Ferrat juggled this day job with evening classes and a growing interest in theatre and music-making. In the 1950s he began playing guitar in a jazz band and was billed as Jean Laroche when he first appeared in the cabarets of Paris, and used the pseudonym Frank Noël when briefly under contract to RCA. He took up the stage name Jean Ferrat after seeing the French Riviera town Saint-Jean-Cap-Ferrat on a map.

In 1956, the popular singer André Claveau recorded "Les Yeux D'Elsa", the first of many Louis Aragon poems Ferrat set to music. Two years later, Ferrat released Les Mercenaires, his first EP. He finally found success in 1960 with "Ma Môme" ["My Girl"], whose evocative lyrics by Pierre Frachet seemed tailor-made for him, and in 1963 won the prestigious Prix De L'Académie Du Disque Charles-Cros with his first album for Barclay, a 10in containing eight songs, among them "Nuit Et Brouillard".

With Zizi Jeanmaire and Isabelle Aubret recording his compositions "Eh! L'Amour", "Deux Enfants Au Soleil" and "C'est Beau La Vie", Ferrat should have been unstoppable. However, his beliefs, and especially his uncompromising lyrics, often attracted the attention of the authorities. In 1969, during a live television appearance alongside Brassens and Brel, a studio manager famously held a handwritten sign advising host Jean-Pierre Chabrol that his boss had phoned in with the following instruction: "Ferrat can sing but not take any further part in the conversation." He was persona non grata on TV for the next three years, denied the opportunity to perform "Ma France", another controversial song about the aftermath of May 1968.

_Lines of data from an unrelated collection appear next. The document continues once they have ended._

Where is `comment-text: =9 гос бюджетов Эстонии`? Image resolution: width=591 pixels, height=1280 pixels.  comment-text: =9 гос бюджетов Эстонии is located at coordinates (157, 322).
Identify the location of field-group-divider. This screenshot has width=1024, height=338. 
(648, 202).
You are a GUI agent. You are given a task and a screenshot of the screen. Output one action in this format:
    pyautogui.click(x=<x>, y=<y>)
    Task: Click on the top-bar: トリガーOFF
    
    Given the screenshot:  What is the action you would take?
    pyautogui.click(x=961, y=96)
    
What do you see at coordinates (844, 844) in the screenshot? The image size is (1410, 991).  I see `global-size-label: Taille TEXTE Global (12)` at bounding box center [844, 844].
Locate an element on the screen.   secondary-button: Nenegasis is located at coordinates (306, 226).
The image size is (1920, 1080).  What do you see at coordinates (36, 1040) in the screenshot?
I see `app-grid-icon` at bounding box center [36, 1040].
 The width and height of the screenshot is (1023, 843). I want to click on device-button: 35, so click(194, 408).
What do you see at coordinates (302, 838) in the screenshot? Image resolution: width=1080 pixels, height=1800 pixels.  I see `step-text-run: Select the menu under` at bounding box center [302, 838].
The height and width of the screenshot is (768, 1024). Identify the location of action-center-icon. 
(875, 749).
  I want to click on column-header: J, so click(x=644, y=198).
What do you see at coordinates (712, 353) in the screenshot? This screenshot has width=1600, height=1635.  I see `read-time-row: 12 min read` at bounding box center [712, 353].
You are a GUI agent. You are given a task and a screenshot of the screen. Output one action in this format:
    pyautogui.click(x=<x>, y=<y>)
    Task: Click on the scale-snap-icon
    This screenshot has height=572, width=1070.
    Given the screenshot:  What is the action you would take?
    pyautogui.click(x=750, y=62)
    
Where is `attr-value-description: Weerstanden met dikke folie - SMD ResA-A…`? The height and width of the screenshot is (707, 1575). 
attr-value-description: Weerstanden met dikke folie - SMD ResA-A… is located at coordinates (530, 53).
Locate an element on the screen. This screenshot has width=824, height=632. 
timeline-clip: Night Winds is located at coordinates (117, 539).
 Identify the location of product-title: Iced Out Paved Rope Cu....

In 1975, his feminist tract "La Femme Est L'Avenir De L'Homme" ["Woman Is The Future Of Man"] proved he still had his finger on the pulse of the left. He launched the Temey label and rerecorded much of his 200-plus song catalogue in an attempt to assert his independence from Polygram after it acquired Barclay. Following his move to the Ardèche, he was town councillor of Antraigues-sur-Volane between 1970 and 1983. In 2007, he supported the presidential campaign of the anti-globalisation activist José Bové.

"I don't sing to pass the time," he said and and sang in 1965. He later reflected: "I've never been a yes man for anybody. What really pleases me is that I reintroduced the great French poetry of writers like Aragon to the man in the street. I did that by going against the wishes of the music industry. They used to tell me that what I did was beautiful but of no interest to the general public. I proved them wrong but those idiots didn't learn their lesson. They are still flogging crap to young people."

Jean Tenenbaum (Jean Ferrat), singer and songwriter: born Vaucresson, Hauts-de-Seine, France 26 December 1930; married 1961 Jacqueline Christine Boissonnet (died 1981; one stepdaughter), 1990 Colette; died Aubenas, Ardèche 13 March 2010.